= What this task involves =
The records are to be copied from the line that contains "The height and" through their last line, word for word, with every picture left out.

**** Record extracts ****

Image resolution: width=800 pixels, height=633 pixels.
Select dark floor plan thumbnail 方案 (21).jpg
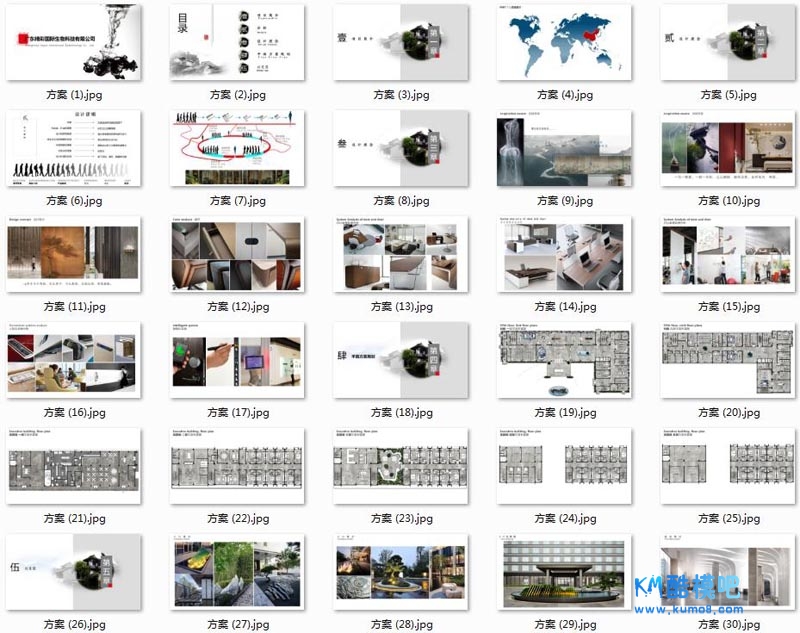pyautogui.click(x=73, y=466)
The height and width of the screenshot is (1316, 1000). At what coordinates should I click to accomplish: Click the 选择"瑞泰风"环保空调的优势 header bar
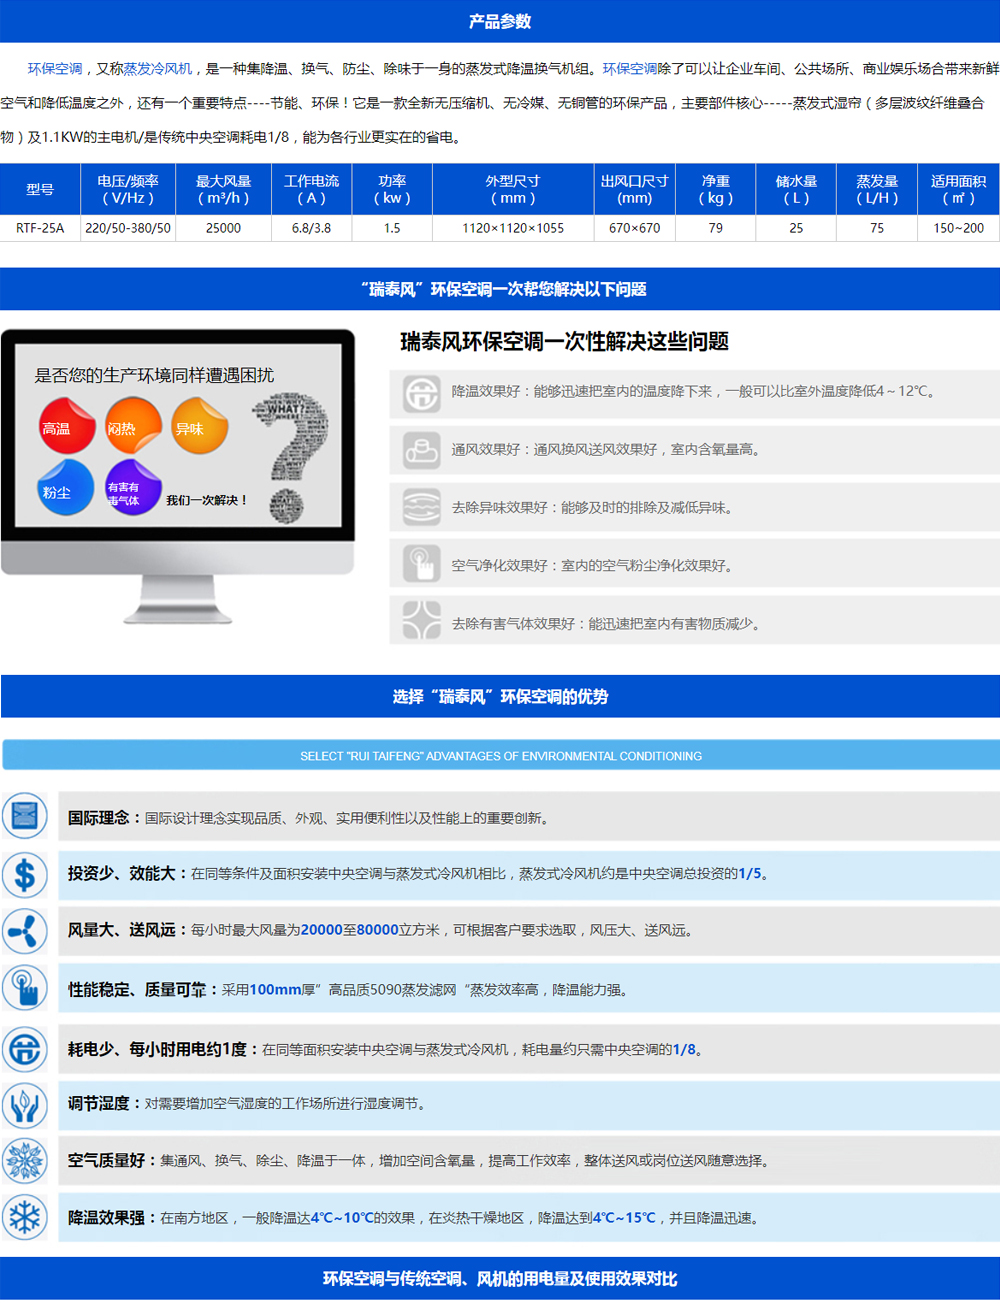coord(500,696)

****

= Response to this task =
The height and width of the screenshot is (1316, 1000). At what coordinates should I click to accomplish: Click the 选择"瑞泰风"环保空调的优势 header bar
coord(500,696)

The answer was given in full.